By signing petitions, for example. Thousands of voices that have the same demands carry more weight than a single voice trying to be heard.
That is still something on paper. To be more effective, you can get really involved. There are lots of ways of militating actively. Thanks to internet-based social networks, you can join collectives and take part in events that they organise. That can be a festive meeting or a happening to attract media attention to a problem, or even a civil-disobedience event, to protest against a law that you feel is unjust.
You can also demonstrate peacefully, in the streets, before press cameras, under the windows of government, shouting out loud to say what you think and what you demand. When hundreds or thousands of voices come together and the media make room for them, the governments cannot turn a deaf ear! All those small voices become one big voice that booms forth to put pressure on elected officials, to whom we grant the power to make the right decision for the future of the Earth.
Why is the same thing always being repeated without anyone doing anything?
For about thirty years now, voices have been saying that the lifestyle of rich countries is incompatible with the increasing number of humans on Earth. Voices that repeatedly say that we need to change our way of life, or we need to ensure that there are fewer of us – otherwise, the Earth will not be able to satisfy everyone.
In spite of those voices, the state of the environment continues to worsen, air pollution is getting worse, clean water is becoming scarce, the climate is becoming unbalanced… and yet, as regards way of life, nothing has changed. We know what needs to be done, we know what should no longer be done, but with a few exceptions, we don’t manage to change our habits. Why not?
Perhaps because deep inside ourselves, we are all a bit selfish. We don’t really want to make an effort. We don’t want to rein in on the things that we buy and all the material goods that we want to own. We don’t want to make the effort to pedal a bicycle or to squeeze up with other folk aboard public transport, when we can be seated comfortably in a car without getting all tired out to do the same journey. We don’t want to pay a little more for some organic food that would nonetheless preserve our health and the environment, and we don’t want to do without mangoes, even though they come from the other side of the world. We don’t want to switch off the air-conditioning even when it’s not really that hot… we could draw up a long list.

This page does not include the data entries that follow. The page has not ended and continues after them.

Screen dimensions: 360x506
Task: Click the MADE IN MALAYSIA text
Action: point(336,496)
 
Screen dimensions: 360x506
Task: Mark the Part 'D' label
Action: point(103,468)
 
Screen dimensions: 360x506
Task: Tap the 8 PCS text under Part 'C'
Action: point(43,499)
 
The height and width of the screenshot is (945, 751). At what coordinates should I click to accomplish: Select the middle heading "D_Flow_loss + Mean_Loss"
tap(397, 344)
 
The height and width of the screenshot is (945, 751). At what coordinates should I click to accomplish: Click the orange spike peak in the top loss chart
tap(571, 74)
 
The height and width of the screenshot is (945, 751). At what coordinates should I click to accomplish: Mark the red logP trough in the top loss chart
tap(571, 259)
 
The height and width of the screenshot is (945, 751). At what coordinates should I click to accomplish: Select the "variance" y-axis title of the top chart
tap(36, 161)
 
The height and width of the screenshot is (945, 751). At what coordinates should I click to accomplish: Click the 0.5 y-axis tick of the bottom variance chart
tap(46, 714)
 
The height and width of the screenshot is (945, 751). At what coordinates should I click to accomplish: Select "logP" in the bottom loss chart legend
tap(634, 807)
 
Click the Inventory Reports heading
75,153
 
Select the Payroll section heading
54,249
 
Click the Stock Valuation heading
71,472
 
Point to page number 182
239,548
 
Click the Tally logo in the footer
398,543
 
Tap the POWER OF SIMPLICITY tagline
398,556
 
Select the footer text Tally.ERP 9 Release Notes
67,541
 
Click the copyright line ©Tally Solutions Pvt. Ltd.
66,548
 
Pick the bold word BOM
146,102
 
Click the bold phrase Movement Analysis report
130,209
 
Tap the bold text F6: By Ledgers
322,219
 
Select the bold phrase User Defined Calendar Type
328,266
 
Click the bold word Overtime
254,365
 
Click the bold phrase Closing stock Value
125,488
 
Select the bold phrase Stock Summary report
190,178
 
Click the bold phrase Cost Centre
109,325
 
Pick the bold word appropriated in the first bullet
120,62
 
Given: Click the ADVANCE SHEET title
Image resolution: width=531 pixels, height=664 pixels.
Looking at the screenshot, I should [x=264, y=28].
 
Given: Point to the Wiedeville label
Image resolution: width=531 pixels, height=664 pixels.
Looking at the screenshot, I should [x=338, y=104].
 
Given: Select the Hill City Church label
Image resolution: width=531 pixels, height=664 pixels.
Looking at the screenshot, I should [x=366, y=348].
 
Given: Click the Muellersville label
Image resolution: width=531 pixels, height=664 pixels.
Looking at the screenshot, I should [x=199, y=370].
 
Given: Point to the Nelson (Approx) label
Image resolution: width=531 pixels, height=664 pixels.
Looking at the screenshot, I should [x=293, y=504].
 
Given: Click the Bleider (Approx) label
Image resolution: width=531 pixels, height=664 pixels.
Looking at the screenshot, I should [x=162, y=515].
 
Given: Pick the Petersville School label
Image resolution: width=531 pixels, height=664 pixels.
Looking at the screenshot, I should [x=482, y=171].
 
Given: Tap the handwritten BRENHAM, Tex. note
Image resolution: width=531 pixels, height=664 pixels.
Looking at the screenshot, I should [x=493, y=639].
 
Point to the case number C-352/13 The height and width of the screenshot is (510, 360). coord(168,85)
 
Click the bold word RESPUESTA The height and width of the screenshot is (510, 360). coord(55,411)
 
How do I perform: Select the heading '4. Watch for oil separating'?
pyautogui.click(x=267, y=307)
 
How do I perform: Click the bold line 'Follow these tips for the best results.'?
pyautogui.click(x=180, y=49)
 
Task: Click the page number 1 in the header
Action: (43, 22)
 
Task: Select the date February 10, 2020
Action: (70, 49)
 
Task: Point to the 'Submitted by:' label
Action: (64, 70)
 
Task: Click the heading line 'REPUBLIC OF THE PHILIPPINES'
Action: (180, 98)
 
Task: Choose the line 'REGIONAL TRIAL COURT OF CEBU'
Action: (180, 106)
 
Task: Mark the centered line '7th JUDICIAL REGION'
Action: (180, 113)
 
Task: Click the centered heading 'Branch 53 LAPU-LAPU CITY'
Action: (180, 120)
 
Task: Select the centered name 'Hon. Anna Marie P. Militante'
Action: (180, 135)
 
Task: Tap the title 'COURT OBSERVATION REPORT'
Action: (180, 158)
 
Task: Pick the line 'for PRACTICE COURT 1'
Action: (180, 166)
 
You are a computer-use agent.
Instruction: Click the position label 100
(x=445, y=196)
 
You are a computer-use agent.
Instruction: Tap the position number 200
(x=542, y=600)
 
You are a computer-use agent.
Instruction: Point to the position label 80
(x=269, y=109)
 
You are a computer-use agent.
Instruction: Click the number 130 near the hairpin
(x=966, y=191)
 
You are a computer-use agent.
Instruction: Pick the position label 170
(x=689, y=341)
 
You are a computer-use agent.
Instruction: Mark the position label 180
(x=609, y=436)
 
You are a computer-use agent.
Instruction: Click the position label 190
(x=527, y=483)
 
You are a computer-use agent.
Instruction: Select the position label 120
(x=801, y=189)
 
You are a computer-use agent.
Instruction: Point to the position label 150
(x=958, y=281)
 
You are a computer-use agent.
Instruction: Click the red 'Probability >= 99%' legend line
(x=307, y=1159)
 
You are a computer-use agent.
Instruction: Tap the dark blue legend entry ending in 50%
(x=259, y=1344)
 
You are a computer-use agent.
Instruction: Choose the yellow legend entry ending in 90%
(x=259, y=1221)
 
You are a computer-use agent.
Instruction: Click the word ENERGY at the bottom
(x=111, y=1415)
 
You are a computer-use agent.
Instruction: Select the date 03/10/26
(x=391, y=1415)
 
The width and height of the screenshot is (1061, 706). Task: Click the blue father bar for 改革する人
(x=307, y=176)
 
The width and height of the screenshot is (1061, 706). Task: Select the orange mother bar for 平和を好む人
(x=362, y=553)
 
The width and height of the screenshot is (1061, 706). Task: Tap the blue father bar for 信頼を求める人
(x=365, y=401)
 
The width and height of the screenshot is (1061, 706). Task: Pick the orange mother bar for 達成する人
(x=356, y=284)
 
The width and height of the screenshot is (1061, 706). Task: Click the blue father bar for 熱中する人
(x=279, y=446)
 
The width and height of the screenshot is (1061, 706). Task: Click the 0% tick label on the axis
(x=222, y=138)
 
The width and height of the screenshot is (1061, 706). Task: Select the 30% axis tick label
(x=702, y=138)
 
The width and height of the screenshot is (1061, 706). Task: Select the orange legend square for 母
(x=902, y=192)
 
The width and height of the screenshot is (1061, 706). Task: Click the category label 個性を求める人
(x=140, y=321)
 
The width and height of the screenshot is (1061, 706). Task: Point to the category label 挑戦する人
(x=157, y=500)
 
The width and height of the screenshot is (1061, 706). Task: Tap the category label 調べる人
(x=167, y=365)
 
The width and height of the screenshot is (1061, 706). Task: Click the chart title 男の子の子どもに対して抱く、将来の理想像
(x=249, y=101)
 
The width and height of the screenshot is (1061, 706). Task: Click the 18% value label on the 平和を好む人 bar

The change in behaviour that rich countries must impose upon themselves is a very radical one, and it would require giving up a lot of things. What we don’t see is that all those things come under the heading “superfluous”, and that for us to live well and happily, we don’t necessarily need “comfort”.
That change may doubtless make place for other aspects of life that are the sources of much wellbeing: more generosity, humanity, goodwill, respect, and consideration for others – in short: more love (if one feels that “love” means “wanting to do good to others”!) That would lead us to make the supreme gesture of generosity: give up a little something today to leave a planet in good shape for the as-yet-unborn humans of the future! It’s not such an easy thing to do…
The famous “street artist” Wonk offers us a work that is very pessimistic about the future of Homo sapiens.
In any case, there is a strong chance that the alarm signals over the environment and their harmful consequences for health and for quality of life may end by making humans react in the right way. We just have to hope that it will not be too late.